В Белгороде стали обнаруживаться покражи, даже разбой. Если виновных находили — чаще всего это оказывались неимущие беженцы, — то их, сильно побив, отпускали, — сажать их в поруб и кормить тысяцкий считал слишком накладным по нынешнему времени. Этак скоро полгорода в поруб запросится!

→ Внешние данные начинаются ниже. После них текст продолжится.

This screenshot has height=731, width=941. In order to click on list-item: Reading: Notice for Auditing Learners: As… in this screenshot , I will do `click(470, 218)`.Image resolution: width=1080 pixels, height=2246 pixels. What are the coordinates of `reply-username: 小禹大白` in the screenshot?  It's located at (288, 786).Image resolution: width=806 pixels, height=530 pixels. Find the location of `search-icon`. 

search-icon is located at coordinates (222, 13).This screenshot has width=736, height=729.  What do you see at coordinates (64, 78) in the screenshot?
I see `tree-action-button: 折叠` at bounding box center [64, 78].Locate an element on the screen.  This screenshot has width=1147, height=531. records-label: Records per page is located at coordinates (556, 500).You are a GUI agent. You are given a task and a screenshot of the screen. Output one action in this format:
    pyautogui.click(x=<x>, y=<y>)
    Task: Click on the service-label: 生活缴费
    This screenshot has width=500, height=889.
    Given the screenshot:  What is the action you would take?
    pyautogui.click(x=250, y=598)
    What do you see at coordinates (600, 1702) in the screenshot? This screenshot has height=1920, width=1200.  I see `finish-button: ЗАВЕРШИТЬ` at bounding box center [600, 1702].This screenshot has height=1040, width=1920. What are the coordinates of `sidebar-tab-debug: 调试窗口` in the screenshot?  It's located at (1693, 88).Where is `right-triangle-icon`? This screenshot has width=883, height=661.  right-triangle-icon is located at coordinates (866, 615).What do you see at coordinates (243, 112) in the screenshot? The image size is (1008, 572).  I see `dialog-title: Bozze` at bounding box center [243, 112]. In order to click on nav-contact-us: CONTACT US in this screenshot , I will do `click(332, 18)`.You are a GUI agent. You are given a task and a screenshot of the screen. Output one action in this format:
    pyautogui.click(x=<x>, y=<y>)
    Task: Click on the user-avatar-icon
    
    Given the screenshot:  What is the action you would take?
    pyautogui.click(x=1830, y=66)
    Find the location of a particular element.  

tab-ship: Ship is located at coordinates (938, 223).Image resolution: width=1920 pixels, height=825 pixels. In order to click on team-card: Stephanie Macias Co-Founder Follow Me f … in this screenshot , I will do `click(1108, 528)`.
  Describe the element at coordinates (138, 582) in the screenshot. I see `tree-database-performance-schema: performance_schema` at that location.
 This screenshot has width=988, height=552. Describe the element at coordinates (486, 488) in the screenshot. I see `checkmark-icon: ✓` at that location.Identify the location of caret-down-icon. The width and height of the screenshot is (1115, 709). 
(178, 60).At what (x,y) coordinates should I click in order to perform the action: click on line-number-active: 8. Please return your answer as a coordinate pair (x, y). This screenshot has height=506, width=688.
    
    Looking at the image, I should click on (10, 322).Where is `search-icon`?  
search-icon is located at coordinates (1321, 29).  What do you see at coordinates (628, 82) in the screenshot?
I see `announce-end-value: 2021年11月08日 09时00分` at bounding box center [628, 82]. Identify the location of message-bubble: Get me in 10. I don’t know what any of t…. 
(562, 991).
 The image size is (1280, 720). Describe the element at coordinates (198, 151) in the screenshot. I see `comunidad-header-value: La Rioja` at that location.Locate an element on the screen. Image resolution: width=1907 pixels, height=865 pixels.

Явор теперь уже мог обходиться без постоянного присмотра Обережи, и волхв вернулся на свой двор. Совестливые соседи прибрали там после погрома и даже принесли понемногу новую утварь вместо поломанной. С богатых дворов Обереже каждый день приносили то хлеба, то мяса от коров, которых теперь быстро забивали одну за другой, но старый волхв почти все раздавал. Сам тысяцкий после погрома просил его жить потише, не раздражать епископа, и Обережа почти не выходил со двора, зато сами белгородцы зачастили к нему. Седой старик вдруг стал казаться опорой, как дуб, прямо стоящий под бурей, сгибающей березы и осины. и. Часто Обережа встречал гостей с такой вещью в руках, какую сейчас никто не ожидал увидеть, — с гуслями. Старинные, потемневшие, с вырезанной на верхней крышке птицей Сирином, гусли эти Обережа когда-то принес с собой в Белгород и ценил дороже всего, что у него было. Только их он запирал в ларь под замок. Во время погрома его двора этот ларь не заметили в углу — он был заговорен и от чужих рук, и от чужих взглядов.
— Гусли — божеское добро, Велесов дар! — приговаривал Обережа. — Кто без разуменья возьмет, и себе, и людям много зла натворит!
— Что-то ты, старче, не ко времени за песни взялся, — говорили ему. — Песнею-то сыт не будешь.